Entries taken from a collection
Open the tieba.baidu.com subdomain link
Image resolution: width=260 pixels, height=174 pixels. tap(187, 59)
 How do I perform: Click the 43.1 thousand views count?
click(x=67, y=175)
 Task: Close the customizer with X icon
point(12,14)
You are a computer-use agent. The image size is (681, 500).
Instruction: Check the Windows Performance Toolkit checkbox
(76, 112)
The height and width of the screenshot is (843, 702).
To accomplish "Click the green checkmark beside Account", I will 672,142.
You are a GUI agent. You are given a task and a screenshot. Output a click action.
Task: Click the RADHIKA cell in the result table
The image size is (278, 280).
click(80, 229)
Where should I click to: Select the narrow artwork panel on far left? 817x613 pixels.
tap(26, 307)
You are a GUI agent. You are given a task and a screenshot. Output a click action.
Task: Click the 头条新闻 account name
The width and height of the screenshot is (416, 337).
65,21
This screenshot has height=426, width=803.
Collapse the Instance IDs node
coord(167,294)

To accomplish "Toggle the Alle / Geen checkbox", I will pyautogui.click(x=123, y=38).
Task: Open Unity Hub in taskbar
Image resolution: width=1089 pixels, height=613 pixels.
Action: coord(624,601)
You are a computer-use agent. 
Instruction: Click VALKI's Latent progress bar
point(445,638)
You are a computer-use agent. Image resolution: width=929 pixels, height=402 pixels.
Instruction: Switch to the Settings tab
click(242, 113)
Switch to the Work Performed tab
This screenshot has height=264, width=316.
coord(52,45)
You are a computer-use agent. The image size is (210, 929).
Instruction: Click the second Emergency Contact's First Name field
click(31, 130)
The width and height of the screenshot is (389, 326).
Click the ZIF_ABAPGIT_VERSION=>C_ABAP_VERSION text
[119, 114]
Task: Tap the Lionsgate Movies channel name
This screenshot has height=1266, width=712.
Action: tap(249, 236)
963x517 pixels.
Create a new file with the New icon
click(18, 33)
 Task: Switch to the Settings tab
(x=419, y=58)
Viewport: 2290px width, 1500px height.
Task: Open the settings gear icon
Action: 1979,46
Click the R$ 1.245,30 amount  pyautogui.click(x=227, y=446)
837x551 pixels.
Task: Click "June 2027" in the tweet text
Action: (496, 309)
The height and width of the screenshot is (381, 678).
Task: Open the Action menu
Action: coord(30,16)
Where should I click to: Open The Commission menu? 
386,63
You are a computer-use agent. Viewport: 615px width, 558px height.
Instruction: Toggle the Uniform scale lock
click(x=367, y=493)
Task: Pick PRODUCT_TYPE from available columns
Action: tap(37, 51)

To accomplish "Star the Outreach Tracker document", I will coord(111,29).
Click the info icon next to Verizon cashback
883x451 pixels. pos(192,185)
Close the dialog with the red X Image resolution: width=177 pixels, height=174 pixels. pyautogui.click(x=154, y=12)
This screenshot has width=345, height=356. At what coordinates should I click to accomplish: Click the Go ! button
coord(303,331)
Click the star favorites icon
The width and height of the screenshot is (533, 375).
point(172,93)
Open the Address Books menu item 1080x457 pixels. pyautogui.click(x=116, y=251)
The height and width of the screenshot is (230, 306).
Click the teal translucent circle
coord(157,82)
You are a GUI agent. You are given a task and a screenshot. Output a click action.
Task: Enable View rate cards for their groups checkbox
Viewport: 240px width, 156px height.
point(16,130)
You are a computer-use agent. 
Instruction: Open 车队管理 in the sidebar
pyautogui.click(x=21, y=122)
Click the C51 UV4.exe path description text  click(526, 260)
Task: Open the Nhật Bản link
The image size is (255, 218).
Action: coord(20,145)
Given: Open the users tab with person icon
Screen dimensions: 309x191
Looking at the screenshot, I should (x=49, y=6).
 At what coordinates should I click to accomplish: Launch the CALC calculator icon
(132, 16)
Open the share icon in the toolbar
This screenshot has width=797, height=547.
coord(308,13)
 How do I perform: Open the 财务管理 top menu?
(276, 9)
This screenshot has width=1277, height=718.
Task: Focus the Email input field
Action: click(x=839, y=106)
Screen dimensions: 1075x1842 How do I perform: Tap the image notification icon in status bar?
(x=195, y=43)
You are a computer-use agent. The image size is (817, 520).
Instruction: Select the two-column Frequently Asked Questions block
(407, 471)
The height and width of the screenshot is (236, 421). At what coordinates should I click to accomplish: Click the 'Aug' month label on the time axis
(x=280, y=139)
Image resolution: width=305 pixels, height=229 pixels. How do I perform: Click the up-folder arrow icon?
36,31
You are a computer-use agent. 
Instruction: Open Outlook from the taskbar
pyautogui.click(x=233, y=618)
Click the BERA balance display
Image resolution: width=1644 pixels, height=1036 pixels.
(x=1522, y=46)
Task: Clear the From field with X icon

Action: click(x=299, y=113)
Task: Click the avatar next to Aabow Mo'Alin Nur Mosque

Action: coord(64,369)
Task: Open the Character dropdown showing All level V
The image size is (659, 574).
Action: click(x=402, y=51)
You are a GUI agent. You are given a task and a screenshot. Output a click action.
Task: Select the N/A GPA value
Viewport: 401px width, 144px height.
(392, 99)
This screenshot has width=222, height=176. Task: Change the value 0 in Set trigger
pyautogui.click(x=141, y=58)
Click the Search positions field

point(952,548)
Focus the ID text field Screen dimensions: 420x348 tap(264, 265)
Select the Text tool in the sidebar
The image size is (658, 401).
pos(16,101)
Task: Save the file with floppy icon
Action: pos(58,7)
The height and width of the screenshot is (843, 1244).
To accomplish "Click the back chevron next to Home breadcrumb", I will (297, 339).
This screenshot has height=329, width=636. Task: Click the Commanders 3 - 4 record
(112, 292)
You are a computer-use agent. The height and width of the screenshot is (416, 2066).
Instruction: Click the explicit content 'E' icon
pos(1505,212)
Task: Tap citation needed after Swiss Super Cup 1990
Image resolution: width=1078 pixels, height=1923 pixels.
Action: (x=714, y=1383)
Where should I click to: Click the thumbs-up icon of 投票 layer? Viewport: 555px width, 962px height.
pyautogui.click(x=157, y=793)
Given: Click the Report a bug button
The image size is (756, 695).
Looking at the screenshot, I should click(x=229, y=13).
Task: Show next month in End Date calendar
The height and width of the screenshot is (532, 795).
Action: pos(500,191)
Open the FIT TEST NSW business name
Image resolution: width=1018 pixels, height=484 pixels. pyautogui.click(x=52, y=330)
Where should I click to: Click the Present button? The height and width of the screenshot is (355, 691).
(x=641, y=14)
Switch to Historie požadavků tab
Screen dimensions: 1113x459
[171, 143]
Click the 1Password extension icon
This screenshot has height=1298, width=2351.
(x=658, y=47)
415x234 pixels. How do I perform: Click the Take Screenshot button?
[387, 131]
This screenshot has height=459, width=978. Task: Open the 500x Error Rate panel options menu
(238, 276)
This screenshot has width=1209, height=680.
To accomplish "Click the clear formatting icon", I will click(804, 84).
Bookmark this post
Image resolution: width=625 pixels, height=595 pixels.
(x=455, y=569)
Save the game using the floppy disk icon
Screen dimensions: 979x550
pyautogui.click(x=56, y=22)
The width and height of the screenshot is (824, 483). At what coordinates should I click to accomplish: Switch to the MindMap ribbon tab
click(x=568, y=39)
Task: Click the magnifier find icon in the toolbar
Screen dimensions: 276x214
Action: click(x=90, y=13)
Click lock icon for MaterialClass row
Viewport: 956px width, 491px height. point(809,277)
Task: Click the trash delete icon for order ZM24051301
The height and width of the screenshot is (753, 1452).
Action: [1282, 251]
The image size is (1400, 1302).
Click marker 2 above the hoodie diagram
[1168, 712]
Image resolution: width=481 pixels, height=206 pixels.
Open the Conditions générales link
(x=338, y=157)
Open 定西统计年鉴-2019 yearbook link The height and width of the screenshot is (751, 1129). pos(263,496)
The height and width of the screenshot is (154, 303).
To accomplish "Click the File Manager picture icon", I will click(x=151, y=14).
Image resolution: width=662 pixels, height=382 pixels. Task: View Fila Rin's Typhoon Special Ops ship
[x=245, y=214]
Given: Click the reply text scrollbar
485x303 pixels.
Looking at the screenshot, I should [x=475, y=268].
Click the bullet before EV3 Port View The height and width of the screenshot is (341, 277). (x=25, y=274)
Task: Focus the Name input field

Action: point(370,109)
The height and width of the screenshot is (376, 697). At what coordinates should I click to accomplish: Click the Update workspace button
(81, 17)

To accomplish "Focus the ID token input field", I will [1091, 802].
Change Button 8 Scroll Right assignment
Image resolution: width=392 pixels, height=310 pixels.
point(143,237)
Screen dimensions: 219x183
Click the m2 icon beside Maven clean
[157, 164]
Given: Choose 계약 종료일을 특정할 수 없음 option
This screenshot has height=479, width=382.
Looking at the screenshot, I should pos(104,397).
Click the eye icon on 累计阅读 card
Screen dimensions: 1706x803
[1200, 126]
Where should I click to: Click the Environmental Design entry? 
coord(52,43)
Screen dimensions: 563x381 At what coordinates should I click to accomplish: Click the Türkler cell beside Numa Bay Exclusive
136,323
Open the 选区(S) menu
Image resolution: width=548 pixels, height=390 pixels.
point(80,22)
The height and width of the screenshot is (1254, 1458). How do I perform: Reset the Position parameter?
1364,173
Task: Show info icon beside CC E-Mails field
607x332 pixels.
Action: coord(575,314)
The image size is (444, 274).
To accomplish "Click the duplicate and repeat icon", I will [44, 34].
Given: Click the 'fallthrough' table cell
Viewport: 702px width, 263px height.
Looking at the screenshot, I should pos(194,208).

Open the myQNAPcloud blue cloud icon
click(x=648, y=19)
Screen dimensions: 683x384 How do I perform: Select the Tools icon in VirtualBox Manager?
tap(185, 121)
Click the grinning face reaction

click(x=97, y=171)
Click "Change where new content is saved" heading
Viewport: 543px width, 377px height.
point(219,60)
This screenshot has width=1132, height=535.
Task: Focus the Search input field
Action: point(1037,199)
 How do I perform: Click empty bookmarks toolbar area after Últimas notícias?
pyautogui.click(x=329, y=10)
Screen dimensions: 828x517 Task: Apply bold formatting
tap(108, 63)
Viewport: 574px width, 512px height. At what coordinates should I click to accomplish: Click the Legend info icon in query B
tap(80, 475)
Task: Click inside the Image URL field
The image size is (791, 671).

*What to work on*. Repeat word for word the lines between the line holding "Where should I click to: Click the Environmental" and the line holding "point(80,22)", both of those included.

*Worked solution*.
Where should I click to: Click the Environmental Design entry? 
coord(52,43)
Screen dimensions: 563x381 At what coordinates should I click to accomplish: Click the Türkler cell beside Numa Bay Exclusive
136,323
Open the 选区(S) menu
Image resolution: width=548 pixels, height=390 pixels.
point(80,22)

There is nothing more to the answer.